A mãe de Enrico conta que tenta simplificar as palavras para explicar de um modo que o filho entenda, dentro do contexto da idade e da experiência de mundo que o menino tem.
“O que nunca fizemos foi contar estórias de cegonha, repolho, ou coisas do tipo. Também somos objetivos: explicamos pontualmente o que satisfaz a curiosidade dele e não avançamos”, conta a mãe.
“Já aconteceu de uma mãe grávida de uma amiguinha de classe do Enrico tentar explicar para eles que o bebê na barriga dela era uma ‘pérola’ que o papai plantou com um beijo e o Enrico dizer: ‘Não é não, tia. O papai planta a sementinha com o ‘pipi’.”
Não diferenciar objetos, cores e comportamentos “permitidos” para meninos e meninas, como forçar as meninas a cruzar as pernas quando sentam ou estimular os meninos a serem agressivos nas brincadeiras, por exemplo, também faz parte de uma educação sexual saudável física e emocionalmente.

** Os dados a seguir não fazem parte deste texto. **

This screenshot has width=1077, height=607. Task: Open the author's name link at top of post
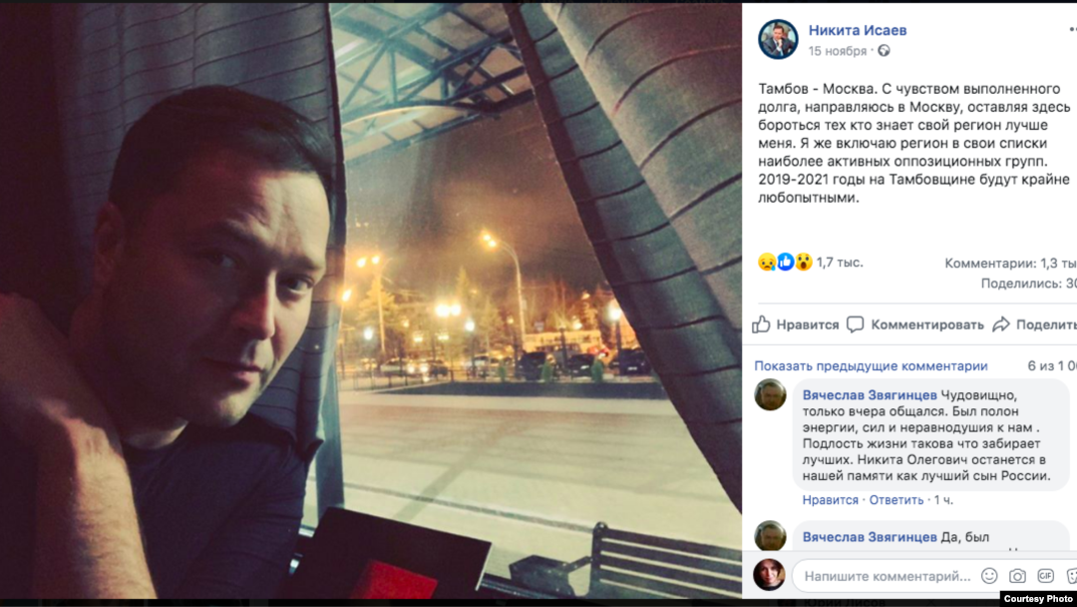[857, 30]
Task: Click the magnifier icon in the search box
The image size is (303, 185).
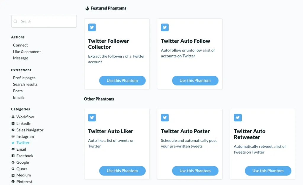Action: tap(16, 21)
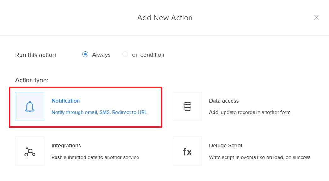Choose the Data access database icon

187,106
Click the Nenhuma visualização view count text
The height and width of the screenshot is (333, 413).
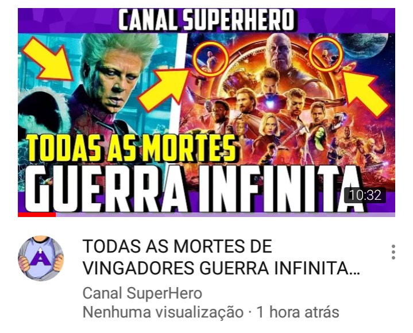pyautogui.click(x=163, y=312)
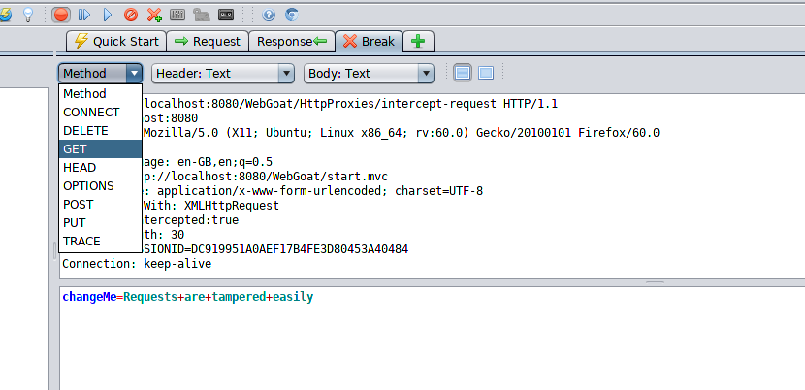Click the cassette tape icon in toolbar

(x=226, y=15)

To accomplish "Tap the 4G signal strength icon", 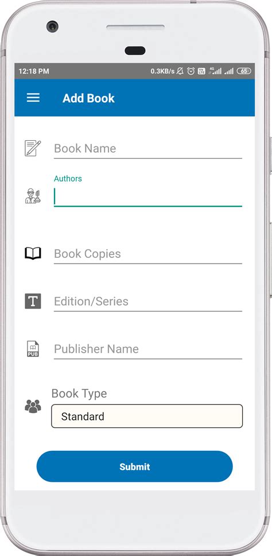I will point(215,71).
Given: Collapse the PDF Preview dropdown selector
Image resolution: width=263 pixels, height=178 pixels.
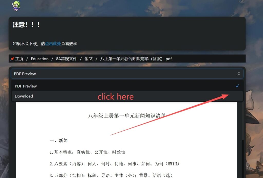Looking at the screenshot, I should pos(127,74).
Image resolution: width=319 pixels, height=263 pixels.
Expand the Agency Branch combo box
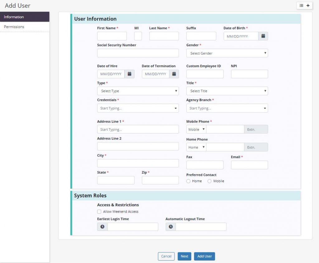coord(227,108)
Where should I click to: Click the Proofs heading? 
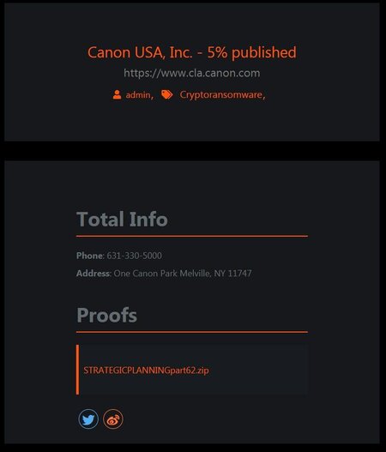click(106, 315)
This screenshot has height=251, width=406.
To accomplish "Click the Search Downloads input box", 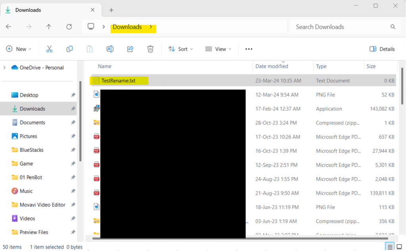I will 341,27.
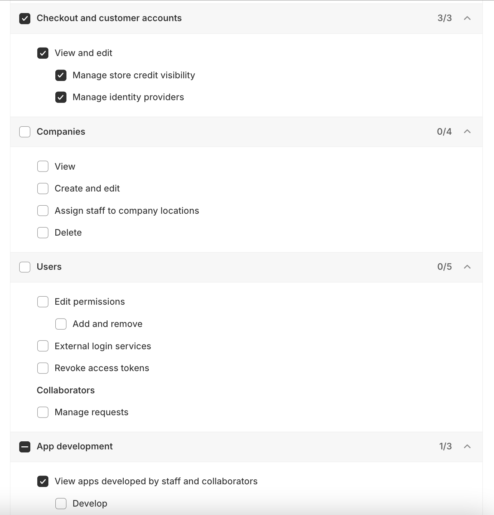Toggle the App development indeterminate checkbox
This screenshot has height=515, width=494.
[x=25, y=447]
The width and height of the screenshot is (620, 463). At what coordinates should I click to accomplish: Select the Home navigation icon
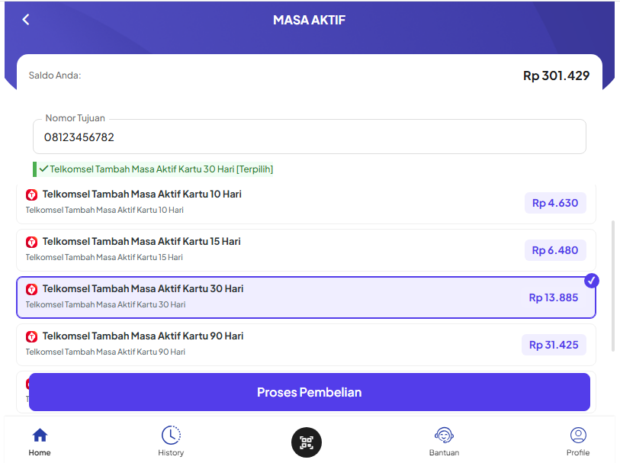[x=39, y=442]
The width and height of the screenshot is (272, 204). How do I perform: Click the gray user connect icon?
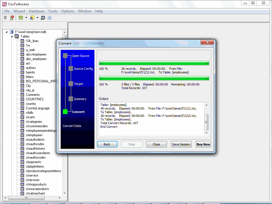(x=5, y=18)
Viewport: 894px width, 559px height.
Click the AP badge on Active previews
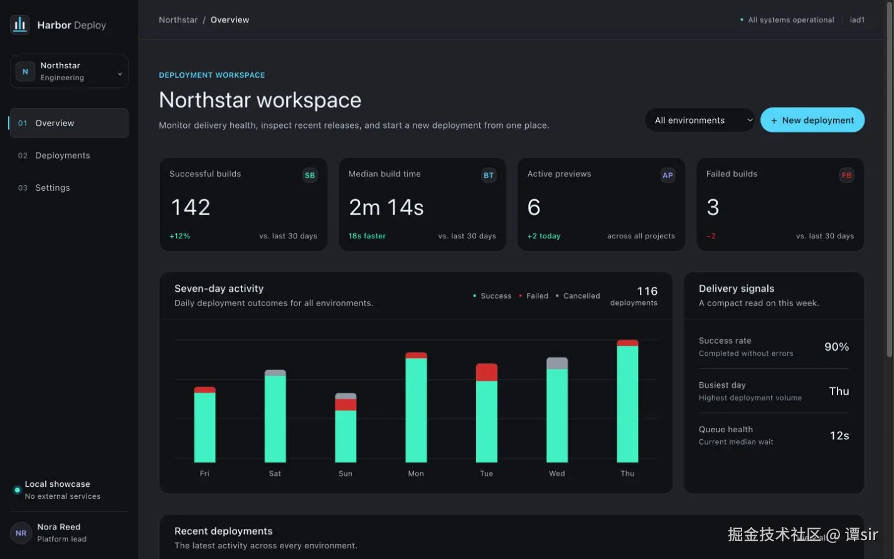[668, 176]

“Não ter preconceitos e tabus sexuais começa dentro de casa e na infância. Os pais não devem fazer distinção quanto à utilização de cores e brinquedos entre meninos e meninas. É provado que estes objetos e cores não determinam nossa sexualidade, mas podem interferir na maneira como vemos e respeitamos o sexo oposto e o diferente de nós”, afirma Bonfim.
“O maior problema da ideia da fragilidade feminina e da mulher como um ser mais sensível e do homem como um ser que deve reprimir seus sentimentos e ser forte é que geramos mulheres fragilizadas e submissas e homens insensíveis, brutos e com dificuldades de demonstrar seu afeto”, completa a educadora.
O mais importante de uma educação sexual consciente para crianças é ensinar o que é amar, se relacionar, o que é afeto e privacidade, assim como identificar o que é abuso. Ou seja, a reconhecer, respeitar e defender o próprio corpo e o corpo do outro.
“Por meio da educação sexual, é possível ensinar a criança a não deixar que nenhuma outra pessoa tire sua roupa, toque em seu corpo e em suas partes íntimas. Também deve-se orientar desde pequeno que, caso essas situações ocorram, ela nunca deve ter vergonha e escondê-las, devem comunicar imediatamente os pais”, alerta Bonfim.
“Isso é fundamental para que a criança possa prevenir um abuso ou violência sexual, pois ela saberá diferenciar carinho, afeto, privacidade, de abuso e violência.”